Linnea’s Baked Beans
1 lb. navy beans.
In the morning, drain the beans, cover again with fresh water and ¾ t. baking soda, and bring just to a simmer. Skim off foam as beans cook. They’re ready when you can spoon up a few and blow on them and the skins crack. Drain again, and add beans to the bean pot.
½ c. brown sugar
1 sm. onion, chopped
¼ to ⅓ c. molasses
½ lb. bacon, chopped
½ t. black pepper
⅓ t. dry mustard
1 T. salt
Add just enough water to cover the beans. Bake at 300 degrees for at least four hours.
I had an urge for chocolate cake yesterday, and remembered this cake, which some call Depression Cake because if its apparent roots in the 1930s. It takes no eggs or dairy to make, and the story goes that it was developed as a means of making a special treat when one didn’t have the ration coupons for eggs or butter.
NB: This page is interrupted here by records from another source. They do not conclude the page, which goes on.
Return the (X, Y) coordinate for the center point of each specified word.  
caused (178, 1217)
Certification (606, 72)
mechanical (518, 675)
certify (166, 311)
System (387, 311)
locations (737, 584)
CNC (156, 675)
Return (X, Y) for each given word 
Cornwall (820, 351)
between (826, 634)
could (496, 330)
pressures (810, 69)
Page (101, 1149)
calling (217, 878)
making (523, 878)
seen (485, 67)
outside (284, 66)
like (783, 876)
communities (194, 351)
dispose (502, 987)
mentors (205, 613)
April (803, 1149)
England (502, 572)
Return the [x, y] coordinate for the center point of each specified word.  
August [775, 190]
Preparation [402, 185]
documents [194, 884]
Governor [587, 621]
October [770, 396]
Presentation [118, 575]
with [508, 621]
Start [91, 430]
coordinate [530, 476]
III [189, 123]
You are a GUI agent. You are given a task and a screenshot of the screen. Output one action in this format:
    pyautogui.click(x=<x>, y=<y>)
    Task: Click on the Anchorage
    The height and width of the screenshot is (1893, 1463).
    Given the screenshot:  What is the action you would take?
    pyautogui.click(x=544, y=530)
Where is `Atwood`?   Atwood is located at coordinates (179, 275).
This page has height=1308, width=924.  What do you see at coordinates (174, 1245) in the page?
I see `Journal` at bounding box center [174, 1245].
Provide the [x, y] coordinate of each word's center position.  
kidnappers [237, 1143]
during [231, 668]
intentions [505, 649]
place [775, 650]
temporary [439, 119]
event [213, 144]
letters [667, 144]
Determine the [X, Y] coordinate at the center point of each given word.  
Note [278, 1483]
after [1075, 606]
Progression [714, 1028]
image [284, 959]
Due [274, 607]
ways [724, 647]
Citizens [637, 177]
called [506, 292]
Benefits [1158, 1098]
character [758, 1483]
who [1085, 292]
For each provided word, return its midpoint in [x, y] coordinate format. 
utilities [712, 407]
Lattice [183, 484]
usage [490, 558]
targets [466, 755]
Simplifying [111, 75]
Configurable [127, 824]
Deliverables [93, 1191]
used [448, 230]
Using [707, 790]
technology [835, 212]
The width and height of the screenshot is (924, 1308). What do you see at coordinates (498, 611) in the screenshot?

That said, it’s been made in my family for as long as I can remember. Many of us have special dietary needs or food allergies, especially to dairy or eggs, and this is one of the recipes that can be eaten by nearly everyone. In fact, I remember my Grandmother Fern mixing this recipe up right in a well-seasoned baking pan, which would certainly cut back on the number of dishes that needed washing later.
My mother and sister discovered that if you substitute rice flour for the all-purpose wheat flour, it can be made to be gluten-free, too.
The recipe also can be easily doubled to bake in a 9 by 13 pan. Choose your favorite frosting or just sprinkle on powdered sugar when it’s cool for a pretty topping.
Grandma’s Miracle Chocolate Cake
1 1/2 c. AP flour
1 c. White sugar
3 T. Cocoa
1 t. Baking soda
1 t. Baking Powder
1 c. Water
1 T. Vinegar
2/3 c. Oil
1 t. Vanilla
Whisk wet ingredients into dry ingredients until well-blended. Pour into a greased 8-inch square or round baking pan. Bake at 350 degrees for 25 to 30 minutes, until a clean knife or toothpick inserted in the center comes out clean.
September is my favorite month in which to visit the Farmers Market in Minnesota. Harvest is rolling in and the selection of fresh veggies is wide and varied.
Saturday at the Mankato Farmer’s Market (located next to the Best Buy off Adams Street in Mankato) we found eggplant, yellow summer squash, zucchini, green and yellow beans, kohlrabi, tomatoes, beets, sweet corn, onions, shallots, potatoes in four colors, some late rhubarb, and a ton of fresh greens.
We also found, since we were later than normal, that our favorite bakery booth was down to one table. We snapped up the last two cinnamon rolls and one loaf of rustic Roma bread.
I like to garden, but I don’t have much space, so stopping by the Farmer’s Market is the next best thing. Lunch on Farmer’s Market day always depends on what’s available, and when tomatoes are in season, we often go straight for a classic BLT on the bakery stand’s fresh Ciabatta bread.
But sometimes, we get a little crazier. One of my favorite things to do is make a fresh vegetable “sauce” for angel hair pasta for lunch. My favorite combination of veggies for this is in season right now in Minnesota, and here’s the recipe:
Market Pasta (serves 4)
8 oz Angel hair pasta, cooked and drained. (Reserve one cup of cooking liquid).
1 Japanese eggplant, sliced on the diagonal
1 yellow summer squash, sliced on the diagonal
1 small zucchini, sliced on the diagonal
1 small shallot
1 T each fresh chopped basil and oregano
Olive oil for the pan
Parmesan cheese, salt and pepper to taste
This is basically an Italian stir-fry. In a large skillet, sauté the vegetables in olive oil until fork tender. Season with salt, pepper and stir in the herbs. Let the herbs wilt a bit, then add the cooked and drained pasta. Fold together; add Parmesan to taste and enough cooking liquid to keep it together. Serve hot, with more Parmesan at the table.